Is a constant ever inadmissible? For now, assume square loss. Let's estimate some parameter $\theta$, such as $\theta = \mu$ in $N(\mu, 1)$.
Is there ever a case where there is no such $c$ to make $\hat{\theta} = c$ an admissible estimator of $\theta$? (Bonus question: What about if we relax the assumption of square loss?)
I lean toward no, at least for square loss. If we decompose mean squared error, we get the bias-squared and variance of $\hat{\theta}$.
$$
\operatorname{MSE}(\hat{\theta}) = \mathbb{E}\big[(\hat{\theta} - \theta)\big]^2 + \operatorname{var}(\hat{\theta}). 
$$
For the constant $c$, the variance is zero, and the bias is zero when $\theta = c$, perhaps a ridiculous notion in applied statistics but completely legitimate in mathematical statistics. Thus, $\operatorname{MSE}(\hat{\theta}) = 0$.
I struggle to see how any other estimator could match $\hat{\theta} = c$ when $c = \theta$.
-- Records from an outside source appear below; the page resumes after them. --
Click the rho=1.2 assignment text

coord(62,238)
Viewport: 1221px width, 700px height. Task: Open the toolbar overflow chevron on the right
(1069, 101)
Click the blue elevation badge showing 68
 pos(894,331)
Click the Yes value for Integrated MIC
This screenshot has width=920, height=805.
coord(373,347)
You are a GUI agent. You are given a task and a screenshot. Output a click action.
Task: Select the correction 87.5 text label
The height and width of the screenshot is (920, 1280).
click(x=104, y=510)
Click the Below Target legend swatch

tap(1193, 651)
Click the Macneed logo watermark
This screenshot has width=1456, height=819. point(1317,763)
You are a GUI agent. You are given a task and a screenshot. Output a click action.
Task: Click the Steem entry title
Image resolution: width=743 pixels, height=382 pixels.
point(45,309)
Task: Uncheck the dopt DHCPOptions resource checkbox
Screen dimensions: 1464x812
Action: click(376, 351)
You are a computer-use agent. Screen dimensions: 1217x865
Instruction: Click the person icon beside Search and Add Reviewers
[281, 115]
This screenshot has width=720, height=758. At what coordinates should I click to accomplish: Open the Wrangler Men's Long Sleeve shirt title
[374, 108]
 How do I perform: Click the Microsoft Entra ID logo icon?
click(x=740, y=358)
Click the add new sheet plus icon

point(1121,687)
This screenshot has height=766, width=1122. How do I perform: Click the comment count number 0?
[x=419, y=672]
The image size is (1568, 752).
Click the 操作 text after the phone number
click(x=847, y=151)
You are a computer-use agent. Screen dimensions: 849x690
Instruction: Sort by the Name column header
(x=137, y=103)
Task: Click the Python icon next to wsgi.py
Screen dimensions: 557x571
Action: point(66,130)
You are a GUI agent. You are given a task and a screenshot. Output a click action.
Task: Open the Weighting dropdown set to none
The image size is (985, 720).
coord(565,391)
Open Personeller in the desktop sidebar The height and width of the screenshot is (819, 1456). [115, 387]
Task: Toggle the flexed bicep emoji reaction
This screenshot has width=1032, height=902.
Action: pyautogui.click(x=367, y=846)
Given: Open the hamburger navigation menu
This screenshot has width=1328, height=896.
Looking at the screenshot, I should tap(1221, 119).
 A: YES: HERE IS AN EXAMPLE OF INADMISSIBLE CONSTANT ESTIMATOR
Assume a heads-heads or tails-tails coin; we just do not know which. If we guess whichever face comes up after the flip, that is a better way of guessing than always saying it is heads (or tails) regardless of the outcome of the flip.
Let $X\sim \text{Bernoulli}(p)$, with $p\in\{0, 1\}$. That is, we flip a coin that we know is heads-heads or tails-tails; we just do not know which. Let's estimate $p$. (That is, let's determine if the coin is heads-heads or tails-tails.)
My proposed admissible constant estimator would be $\delta_0(X) = 0$ or $\delta_1(X) = 1$. Both of these have $\text{MSE} = 0$ when $p = 0$ and $p = 1$, respectively, but each has $\text{MSE} = 1$ when $p=1$ and $p=0$, respectively.
However, $\delta(X) = X$ is another estimator. That is, look at the coin. If the coin comes up heads ($1$), the coin is heads-heads. If the coin comes up tails ($0$), the coin is tails-tails.
$$\text{bias}(\delta) = 0 \text{  }\text{  }\text{  } \forall  \text{  }\text{  }\text{  } p\in\{0, 1\}$$
$$ \text{var}(\delta) = p(1-p) = 0 \text{  }\text{  }\text{  } \forall  \text{  }\text{  }\text{  } p\in\{0, 1\}$$
$$\text{MSE}(\delta) = (\text{bias}(\delta))^2 + \text{var}(\delta) = 0 \text{  }\text{  }\text{  } \forall  \text{  }\text{  }\text{  } p\in\{0, 1\}$$
Thus, $\delta$ beats $\delta_0$ when $p=1$ and beats $\delta_1$ when $p=0$, and $\delta$ ties $\delta_0$ when $p=0$ and beats $\delta_1$ when $p=1$.
Since we restrict $p$ to $p\in\{0, 1\}$, $\delta_c(X) = c$ will have bias for any $c$ but $c\in\{0,1\}$, so those lose to $\delta$, despite their zero variance.
$\delta$ achieves the interesting feat of being unbiased and having zero variance for all $p\in\{0,1\}$. The constant estimators all have bias for some $p\in\{0,1\}$. Therefore, there is no $c$ such that $\delta_c(X) = c$ is admissible.
I liked what Xi'an posted in the comment and wanted to expand on it in a self-answer.